《统计学习方法》第三章:K近邻法 ——python实现


K近邻法理论推导
:https://blog.csdn.net/ACM_hades/article/details/89644882

代码

  • 数据集:ris鸢尾花数据集,它包含3个不同品种的鸢尾花:[Setosa,Versicolour,and Virginica]数据,特征:[‘sepal length’, ‘sepal width’, ‘petal length’, ‘petal width’],一共150个数据。

代码

# encoding=utf-8
from collections import Counter
import pandas as pd
import numpy as np
import cv2
import random
import time
from copy import deepcopy
from sklearn.model_selection import train_test_split
from sklearn.metrics import accuracy_score
from sklearn.datasets import load_iris

# 一个和快排一样的思想
def partition_sort(arr, k, axis):
    """
    以位置k为中心将数组划分为两部分, 左侧的元素不大于位置k值;右侧的元素大于位置k值
    :param arr: 待划分数组
    :param p: 枢纽前部元素个数
    :param key: 比较方式
    :return: None
    """
    start, end = 0, len(arr) - 1
    assert 0 <= k <= end
    while True:
        i, j, pivot = start, end, deepcopy(arr[start])
        while i < j:
            # 从右向左查找较小元素
            while i < j and pivot[axis] <= arr[j][axis]:
                j -= 1
            if i == j:
                break
            arr[i] = arr[j]

            i += 1
            # 从左向右查找较大元素
            while i < j and arr[i][axis] <= pivot[axis]:
                i += 1
            if i == j:
                break
            arr[j] = arr[i]
            j -= 1
        arr[i] = pivot

        if i == k:
            return
        elif i < k:
            start = i + 1
        else:
            end = i - 1

class Node:
    def __init__(self, data, depth=0, lchild=None, rchild=None):
        self.data = data
        self.depth = depth
        self.lchild = lchild
        self.rchild = rchild


class KdTree:
    def __init__(self, dimens):
        self.KdTree = None
        self.dimens = dimens
        self.nearest = None
        self.Max_depth = -1

    def create(self, dataSet, depth=0):
        if len(dataSet) > 0:
            m = np.shape(dataSet)[0]  # 样本数
            axis = depth % self.dimens  # 切割轴(最后的轴是label)

-=-=-

## 任务要求
A - 这篇关于K近邻法的文章所用的鸢尾花数据集一共包含多少个数据?
B - 请接着这篇K近邻法文章中的代码,从它停下的地方往下续写。
后面这些行是与文章无关的另一份材料。

文本及项目位置条目:
-=-=-

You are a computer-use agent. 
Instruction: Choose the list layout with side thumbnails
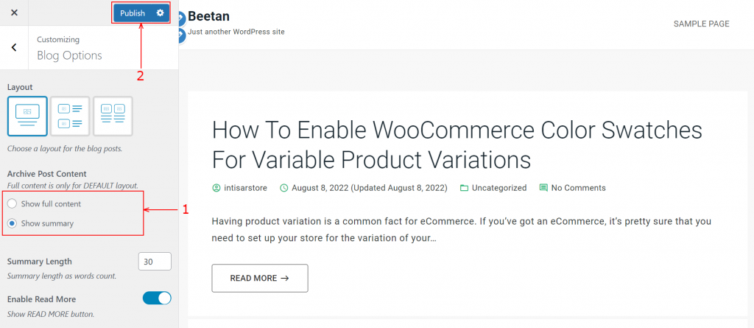pyautogui.click(x=70, y=116)
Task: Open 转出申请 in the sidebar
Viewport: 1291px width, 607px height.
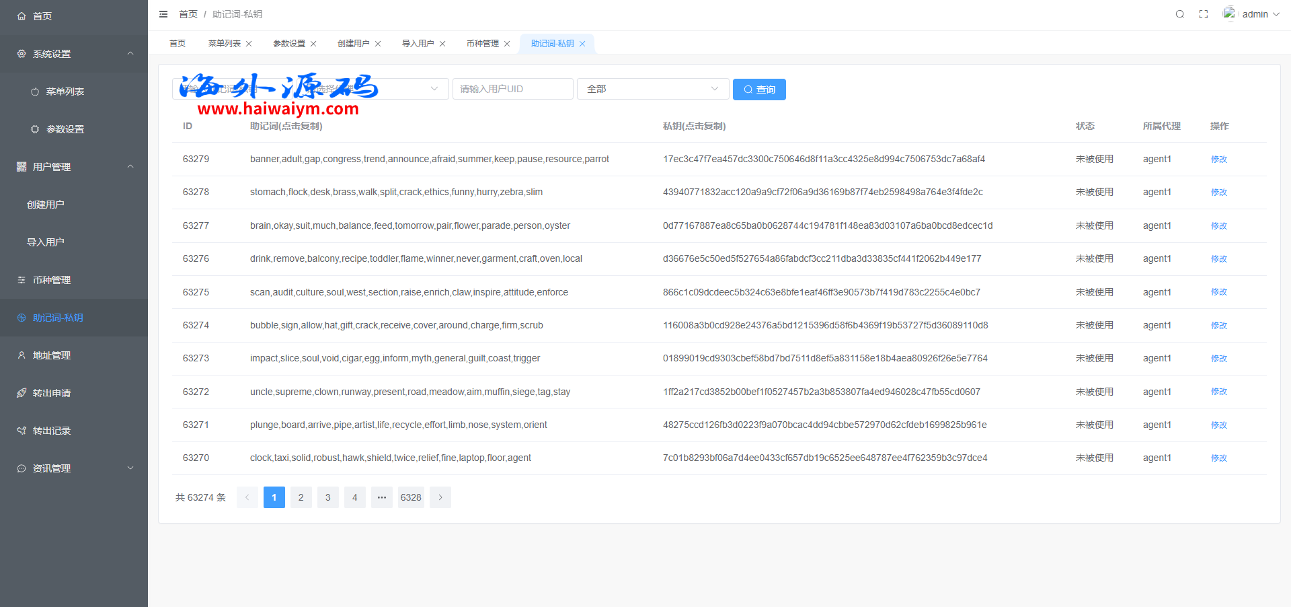Action: tap(52, 393)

-=-=-

## 参考答案
A - 一共150个数据。

B -
            mid = m >> 1  # 中位数索引
            partition_sort(dataSet, mid, axis)  # 拆分
            node = Node(dataSet[mid], depth)  # 构建当前节点
            if depth == 0:  # 根节点
                self.KdTree = node
            node.lchild = self.create(dataSet[:mid], depth + 1)  # 递归构树
            node.rchild = self.create(dataSet[mid + 1:], depth + 1)
            return node
        return None

    def Search(self, x, count=1):
        nearest = []
        for i in range(count):  # 初始化[k个最近点]
            nearest.append([-1, None])
        self.nearest = np.array(nearest)
        self.Count_node=0
        self.Count_node1=0
        def recurve(node):  # DFS
            if node is not None:
                self.Count_node+=1
                axis = node.depth % self.dimens  # 当前节点的轴
                daxis = x[axis] - node.data[axis]  # x与当前节点在对应轴上的距离
                if daxis < 0:  # 递归到叶
                    recurve(node.lchild)
                else:
                    recurve(node.rchild)
               
                dist = np.sqrt(np.sum((x - node.data[:-1]) ** 2))  # x与当前节点的距离
                # 更新最小的k个距离,主要应该k一般比较小所以这里使用插入排序的思想
                #如果k较大可以使用堆来降低时间复杂度
                for i, d in enumerate(self.nearest):
                    if d[0] < 0 or dist < d[0]:
                        self.nearest = np.insert(self.nearest, i, [dist, node], axis=0)
                        self.nearest = self.nearest[:-1]  # 长度不变
                        break

                n = list(self.nearest[:, 0]).count(-1)  # 统计-1的个数
                #k给最小距离的最大距离形成的球体是否与当前节点的分割面相交,
                # 相交就要考虑另一个子结点
                # print(axis,":",self.nearest[-n - 1, 0],":",abs(daxis))
                if self.nearest[-n - 1, 0] > abs(daxis):
                    if daxis < 0:  # 递归其对应的另一个子结点
                        recurve(node.rchild)
                    else:
                        recurve(node.lchild)
                else:
                    self.Count_node1+=1


        recurve(self.KdTree)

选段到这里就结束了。